​Current climate change models predict warming due to the greenhouse effect caused by increasingly large amounts of CO₂ in the atmosphere, partly offset by cooling related to the presence of particles. CO₂ and particles are both emitted as a result of human activity. However, the scale of this cooling effect has not been characterized with sufficient precision. As a result, there is uncertainty over the calculation of radiative forcing  and the effect that human activity has on the climate.
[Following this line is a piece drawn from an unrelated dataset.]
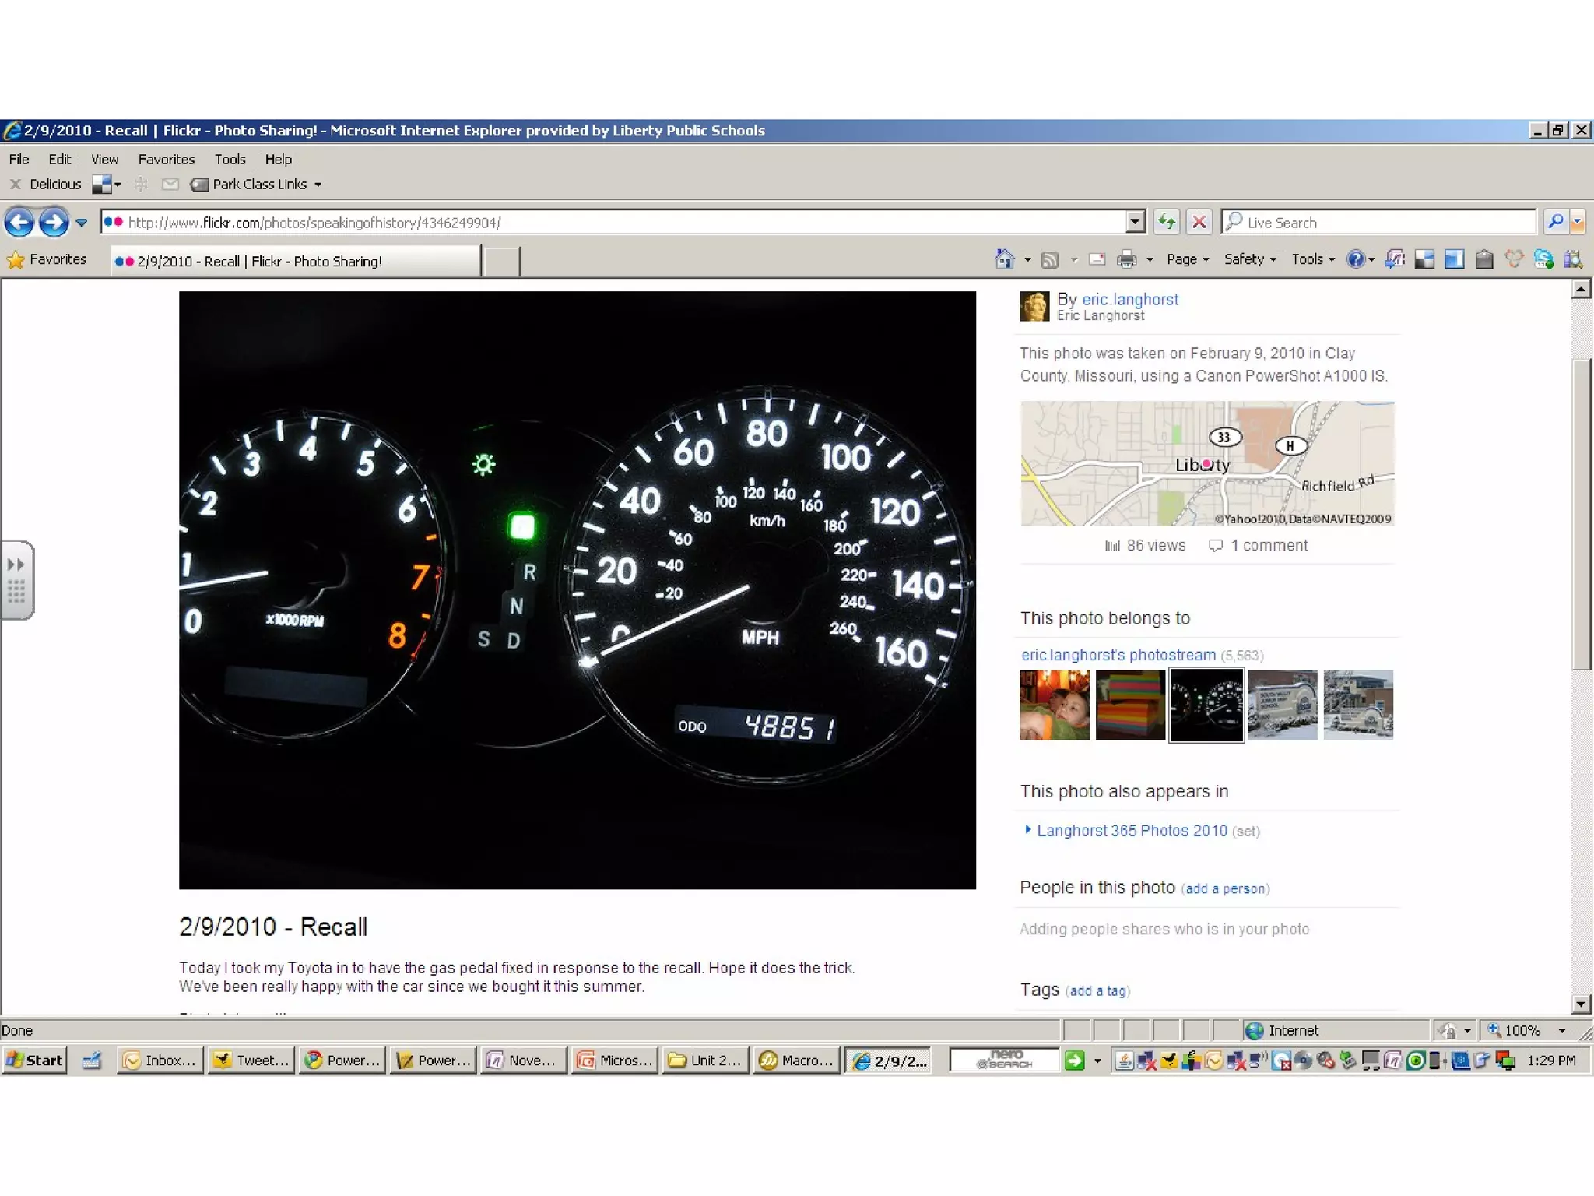This screenshot has width=1594, height=1196.
Task: Open the Home page icon
Action: pyautogui.click(x=1005, y=260)
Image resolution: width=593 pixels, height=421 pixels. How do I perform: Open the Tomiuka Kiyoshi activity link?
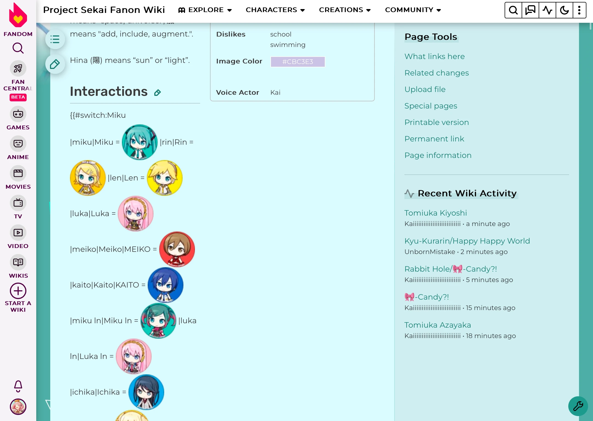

Because of this, it is difficult to obtain an empirical value for climate sensitivity  based on available climate observations.
A study carried out by Norwegian, British and French researchers (LMD – CNRS-UPMC-ENS-École Polytechnique and LSCE – CEA-CNRS-UVSQ) , published online on February 23 in Nature Geoscience, shows that within the next 20 years the influence of CO₂ on global warming will dominate radiative forcing.

"In the next few decades, we expect a reduction in aerosol concentrations in the atmosphere," explained Olivier Boucher, researcher at the CNRS Dynamic Meteorology Laboratory (LMD). "Their contribution to overall climate change will therefore decrease. This, in turn, will imply less uncertainty regarding the disruptive impact of human activity on the climate."
"In addition, the amount of CO₂ emitted will continue to increase; we understand a great deal more about the effect of CO₂ on the climate than we do about the effect of aerosols and other agents, such as ozone or surface albedo," explained François-Marie Bréon, researcher at the CEA Laboratory of Climate and Environmental Sciences (LSCE). "It is another factor that allows us to envisage more accurate quantification of the overall impact of human activity on the climate in the decades to come."
This will make climate sensitivity calculations much more precise, thus reducing the uncertainty of Transient Climate Response  estimates by 50% by 2030, even without factoring in any improvement in scientific understanding of the climate.